La caisse se prévaut de l'avis de son médecin conseil retenant un préjudice professionnel, et des indications apportées par Mme [Y] elle-même sur sa situation professionnelle, pour soutenir que les conséquences professionnelles des séquelles sont indiscutables. Elle fait valoir que l'assurée a été licenciée pour inaptitude et impossibilité de reclassement, à l'âge de 52 ans, qu'elle dispose d'un faible niveau de qualification et n'a pas retrouvé d'emploi à la suite de son licenciement.
Sur ce,
Il résulte des articles R. 434-31 et R. 434-2 du code de la sécurité sociale que si le médecin conseil est amené à exprimer dans un rapport son avis sur une éventuelle incapacité permanente de travail causée par l'accident, c'est à la caisse, au vu de tous les renseignements recueillis, de se prononcer sur l'existence d'une telle incapacité permanente et, le cas échéant, sur son taux. C'est donc à tort que l'employeur soutient que le médecin conseil fixe le taux d'IPP en ce compris son éventuelle composante socio-professionnelle et que la caisse ne peut elle-même ajouter un tel correctif.
Par ailleurs, à supposer que la caisse ne puisse majorer le taux retenu par le médecin conseil, la juridiction reste tenue d'apprécier, dans le cadre du présent litige, le taux d'incapacité au regard de l'ensemble des critères qui le composent, et donc des aptitudes et de la qualification professionnelle de la salariée victime, dans la seule limite des prétentions des parties.
Il importe donc, dans le cadre de la présente instance, de statuer sur l'existence, et le cas échéant l'importance, d'une répercussion des séquelles sur la carrière ou la vie professionnelle de la victime.

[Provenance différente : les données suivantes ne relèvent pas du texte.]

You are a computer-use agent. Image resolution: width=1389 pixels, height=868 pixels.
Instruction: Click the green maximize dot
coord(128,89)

Les pièces versées aux débats établissent qu'en suite de l'accident du travail, Mme [Y], âgée alors de 52 ans, a été licenciée pour inaptitude en novembre 2020 après que le médecin du travail l'a estimée inapte au poste d'agent de service, en précisant qu'elle pourrait éventuellement occuper un poste aménagé sans gestes manuels répétés ou en force, sans tâches à réaliser avec les deux mains, tel par exemple qu'un poste administratif avec matériel adapté. Dans ses échanges avec l'employeur, le médecin du travail a précisé, notamment, qu'elle ne pouvait pas accomplir des travaux impliquant l'utilisation de matériel simple (sauf essuyage des bureaux et dépoussiérage des meubles - environ 1h/jour) ni de travaux plus complexes impliquant l'utilisation de machines, et qu'elle ne pouvait plus réaliser les travaux majoritairement rencontrés dans le cadre de l'activité de la société.
Il en ressort également que Mme [Y] ne dispose d'aucune expérience ou formation professionnelle autre que celle d'agent de propreté, ce qui a amené l'employeur à considérer qu'elle ne pouvait être reclassée sur un poste de travail de type administratif, d'accueil ou de surveillance ou sur un poste des services fonctionnels ou d'encadrement.

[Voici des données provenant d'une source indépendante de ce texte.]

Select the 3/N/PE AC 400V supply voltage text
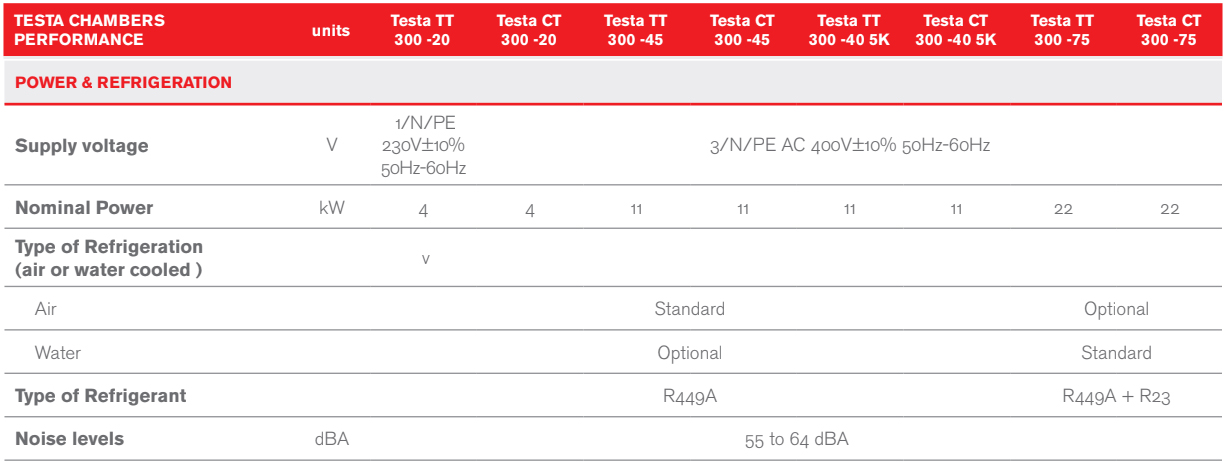1226x462 pixels. pyautogui.click(x=849, y=146)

Ces éléments établissent que les séquelles de l'accident du travail, chez Mme [Y] qui ne dispose pas de qualification professionnelle et ne peut donc occuper que des postes manuels, entraînent une importante perte d'employabilité, et ont donc une évidente répercussion sur sa carrière et sa vie professionnelle, distincte de la seule perte de l'emploi indemnisée par l'indemnité spéciale de licenciement.

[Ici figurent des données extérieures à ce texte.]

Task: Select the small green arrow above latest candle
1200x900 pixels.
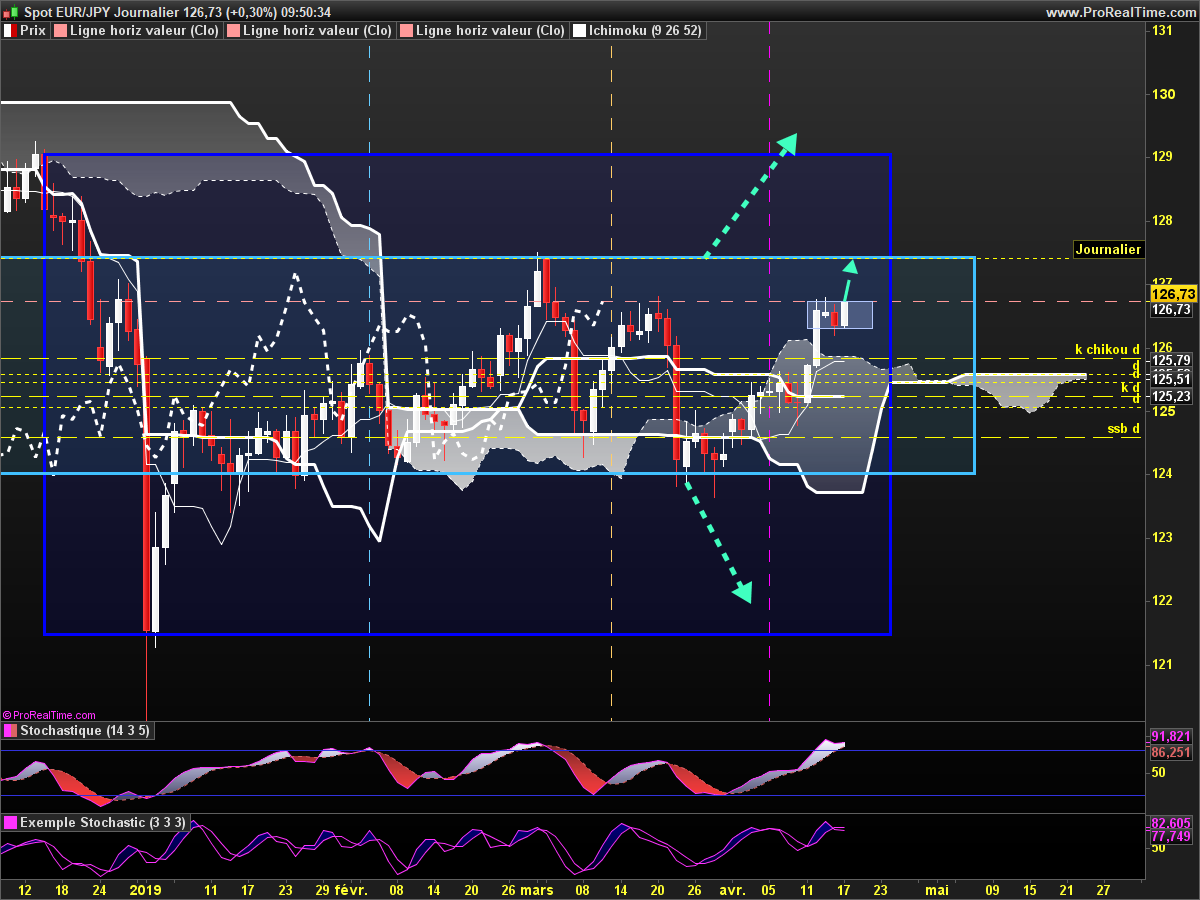Action: (x=847, y=280)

La composante professionnelle du taux d'incapacité a donc été justement évaluée à 10 %, étant précisé qu'il est indifférent que ce chiffre soit équivalent à celui de la composante médicale du taux.
Le jugement est ainsi confirmé en toutes ses dispositions.
III. Sur les frais du procès
L'appelante, partie perdante, est condamnée aux dépens d'appel, outre ceux de première instance.
PAR CES MOTIFS
La cour, statuant publiquement, par mise à disposition au greffe, contradictoirement et en dernier ressort,
Confirme le jugement rendu le 4 juillet 2022 par le tribunal judiciaire de Rouen, pôle social,
Y ajoutant :
Condamne la société [7] aux dépens d'appel.